WORK TO BE COMPLETED:
Return every one of the items below word for word, leaving the pictures out.

————

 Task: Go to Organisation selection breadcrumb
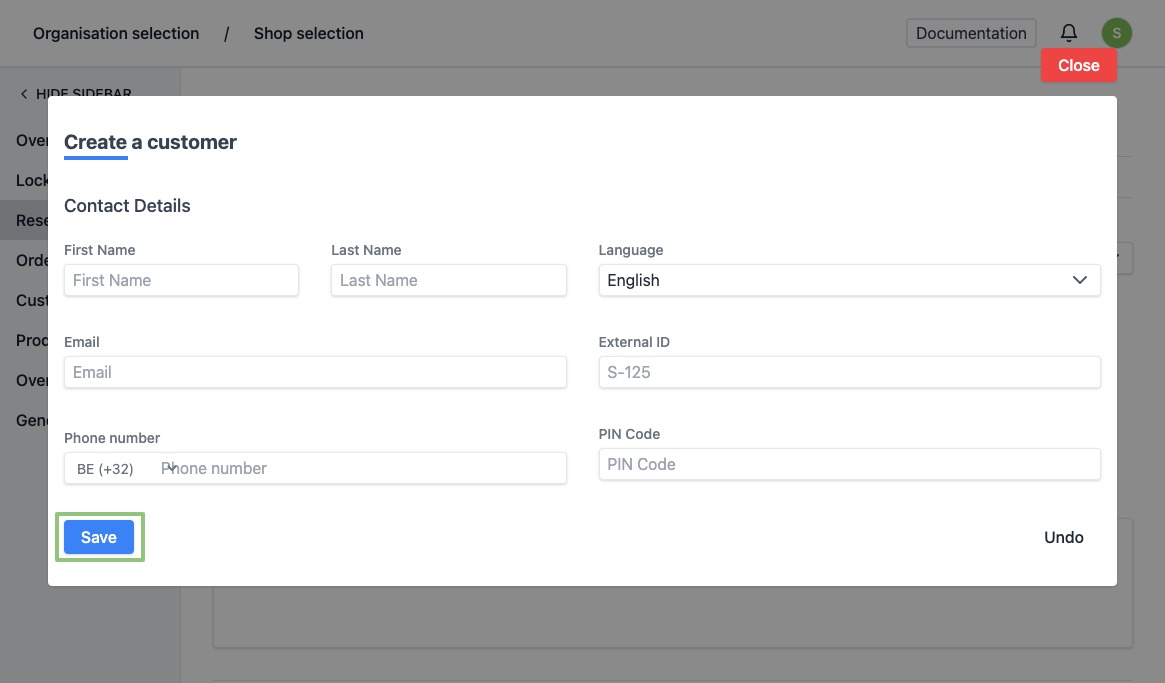point(116,33)
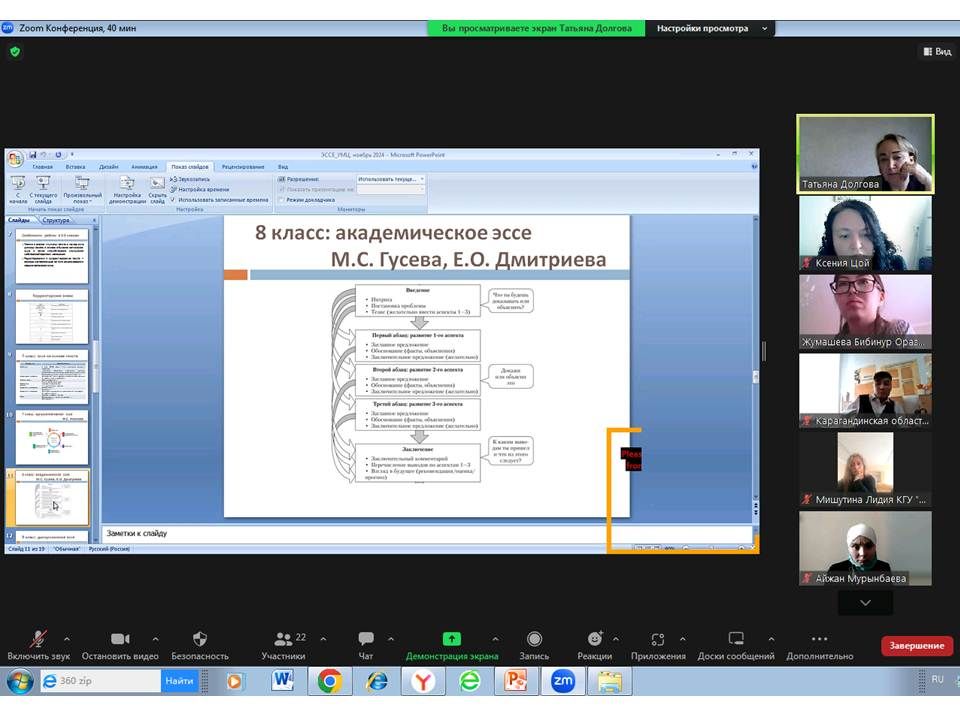
Task: Open the Chat bubble icon
Action: (365, 639)
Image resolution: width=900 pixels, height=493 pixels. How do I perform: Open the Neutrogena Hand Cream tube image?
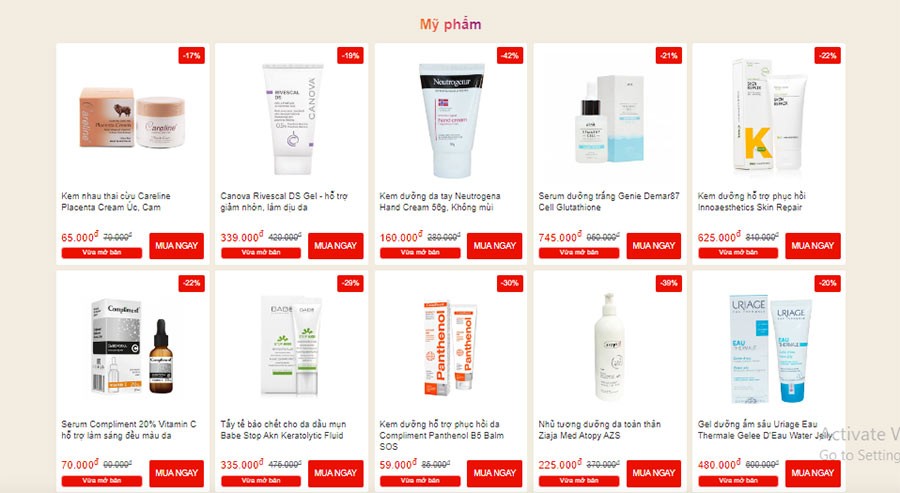click(451, 119)
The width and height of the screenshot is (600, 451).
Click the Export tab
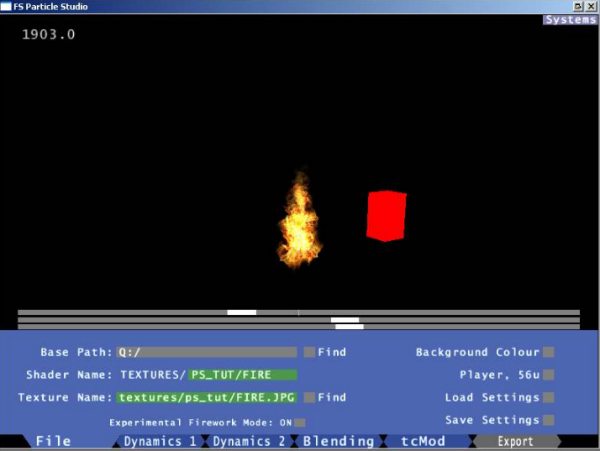(516, 441)
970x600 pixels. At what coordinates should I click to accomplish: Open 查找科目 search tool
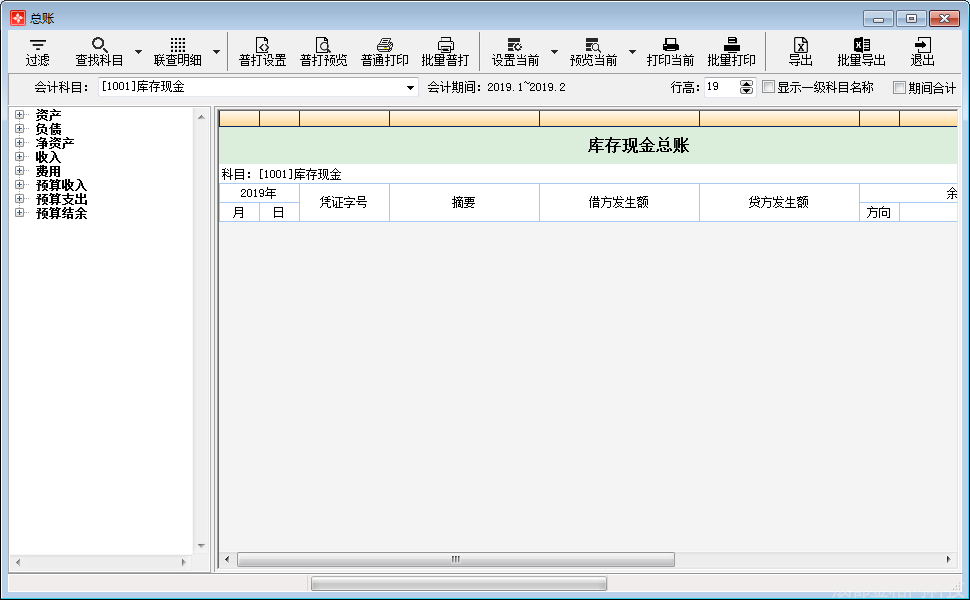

————

FINAL RESULT:
 Task: Go to Organisation selection breadcrumb
point(116,33)
Task: Open the Chat bubble icon
Action: (365, 639)
Image resolution: width=900 pixels, height=493 pixels. How do I perform: Open the Neutrogena Hand Cream tube image?
click(451, 119)
The width and height of the screenshot is (600, 451).
Click the Export tab
(516, 441)
970x600 pixels. At what coordinates should I click to accomplish: Open 查找科目 search tool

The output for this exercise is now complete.